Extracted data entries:
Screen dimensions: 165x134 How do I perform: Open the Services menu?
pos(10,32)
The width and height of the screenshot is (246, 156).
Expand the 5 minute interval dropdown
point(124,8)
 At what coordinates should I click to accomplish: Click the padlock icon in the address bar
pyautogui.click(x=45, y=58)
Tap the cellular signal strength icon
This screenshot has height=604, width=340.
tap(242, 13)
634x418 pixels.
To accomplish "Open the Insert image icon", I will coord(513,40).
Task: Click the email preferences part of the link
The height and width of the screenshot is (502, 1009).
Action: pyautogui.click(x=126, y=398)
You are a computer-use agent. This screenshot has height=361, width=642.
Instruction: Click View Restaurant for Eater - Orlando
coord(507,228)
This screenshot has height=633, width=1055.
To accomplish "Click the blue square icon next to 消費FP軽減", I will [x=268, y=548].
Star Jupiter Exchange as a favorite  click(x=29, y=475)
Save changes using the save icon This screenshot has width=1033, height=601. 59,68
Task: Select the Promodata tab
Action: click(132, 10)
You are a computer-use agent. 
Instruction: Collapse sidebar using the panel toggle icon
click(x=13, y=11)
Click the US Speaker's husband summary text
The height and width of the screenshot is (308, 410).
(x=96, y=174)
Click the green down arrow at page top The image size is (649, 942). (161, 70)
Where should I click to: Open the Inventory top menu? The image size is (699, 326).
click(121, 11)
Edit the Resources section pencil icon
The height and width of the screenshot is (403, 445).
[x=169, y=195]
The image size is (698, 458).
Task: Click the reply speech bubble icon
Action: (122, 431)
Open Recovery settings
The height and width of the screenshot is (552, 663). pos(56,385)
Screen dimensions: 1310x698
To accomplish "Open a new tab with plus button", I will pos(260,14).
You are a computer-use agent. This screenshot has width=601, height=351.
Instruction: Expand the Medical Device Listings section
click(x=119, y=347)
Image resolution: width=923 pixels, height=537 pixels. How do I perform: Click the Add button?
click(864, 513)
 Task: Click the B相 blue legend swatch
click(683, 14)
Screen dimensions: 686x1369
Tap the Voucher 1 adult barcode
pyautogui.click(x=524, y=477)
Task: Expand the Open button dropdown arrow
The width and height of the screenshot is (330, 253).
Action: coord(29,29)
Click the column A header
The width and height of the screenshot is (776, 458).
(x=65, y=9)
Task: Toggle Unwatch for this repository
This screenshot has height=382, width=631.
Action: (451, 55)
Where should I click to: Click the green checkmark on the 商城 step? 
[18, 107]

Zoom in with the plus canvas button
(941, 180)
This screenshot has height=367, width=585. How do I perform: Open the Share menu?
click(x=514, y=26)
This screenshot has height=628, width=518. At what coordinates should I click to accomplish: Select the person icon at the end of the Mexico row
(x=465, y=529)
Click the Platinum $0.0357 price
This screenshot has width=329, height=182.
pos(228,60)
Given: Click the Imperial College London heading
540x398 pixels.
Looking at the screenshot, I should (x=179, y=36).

Work order: Write out the data again, exactly and in full.

Response:
Screen dimensions: 165x134 How do I perform: Open the Services menu?
pos(10,32)
The width and height of the screenshot is (246, 156).
Expand the 5 minute interval dropdown
point(124,8)
 At what coordinates should I click to accomplish: Click the padlock icon in the address bar
pyautogui.click(x=45, y=58)
Tap the cellular signal strength icon
This screenshot has height=604, width=340.
tap(242, 13)
634x418 pixels.
To accomplish "Open the Insert image icon", I will coord(513,40).
Task: Click the email preferences part of the link
The height and width of the screenshot is (502, 1009).
Action: pyautogui.click(x=126, y=398)
You are a computer-use agent. This screenshot has height=361, width=642.
Instruction: Click View Restaurant for Eater - Orlando
coord(507,228)
This screenshot has height=633, width=1055.
To accomplish "Click the blue square icon next to 消費FP軽減", I will [x=268, y=548].
Star Jupiter Exchange as a favorite  click(x=29, y=475)
Save changes using the save icon This screenshot has width=1033, height=601. 59,68
Task: Select the Promodata tab
Action: click(132, 10)
You are a computer-use agent. 
Instruction: Collapse sidebar using the panel toggle icon
click(x=13, y=11)
Click the US Speaker's husband summary text
The height and width of the screenshot is (308, 410).
(x=96, y=174)
Click the green down arrow at page top The image size is (649, 942). (161, 70)
Where should I click to: Open the Inventory top menu? The image size is (699, 326).
click(121, 11)
Edit the Resources section pencil icon
The height and width of the screenshot is (403, 445).
[x=169, y=195]
The image size is (698, 458).
Task: Click the reply speech bubble icon
Action: (122, 431)
Open Recovery settings
The height and width of the screenshot is (552, 663). pos(56,385)
Screen dimensions: 1310x698
To accomplish "Open a new tab with plus button", I will pos(260,14).
You are a computer-use agent. This screenshot has width=601, height=351.
Instruction: Expand the Medical Device Listings section
click(x=119, y=347)
Image resolution: width=923 pixels, height=537 pixels. How do I perform: Click the Add button?
click(864, 513)
 Task: Click the B相 blue legend swatch
click(683, 14)
Screen dimensions: 686x1369
Tap the Voucher 1 adult barcode
pyautogui.click(x=524, y=477)
Task: Expand the Open button dropdown arrow
The width and height of the screenshot is (330, 253).
Action: coord(29,29)
Click the column A header
The width and height of the screenshot is (776, 458).
(x=65, y=9)
Task: Toggle Unwatch for this repository
This screenshot has height=382, width=631.
Action: (451, 55)
Where should I click to: Click the green checkmark on the 商城 step? 
[18, 107]

Zoom in with the plus canvas button
(941, 180)
This screenshot has height=367, width=585. How do I perform: Open the Share menu?
click(x=514, y=26)
This screenshot has height=628, width=518. At what coordinates should I click to accomplish: Select the person icon at the end of the Mexico row
(x=465, y=529)
Click the Platinum $0.0357 price
This screenshot has width=329, height=182.
pos(228,60)
Given: Click the Imperial College London heading
540x398 pixels.
Looking at the screenshot, I should (x=179, y=36).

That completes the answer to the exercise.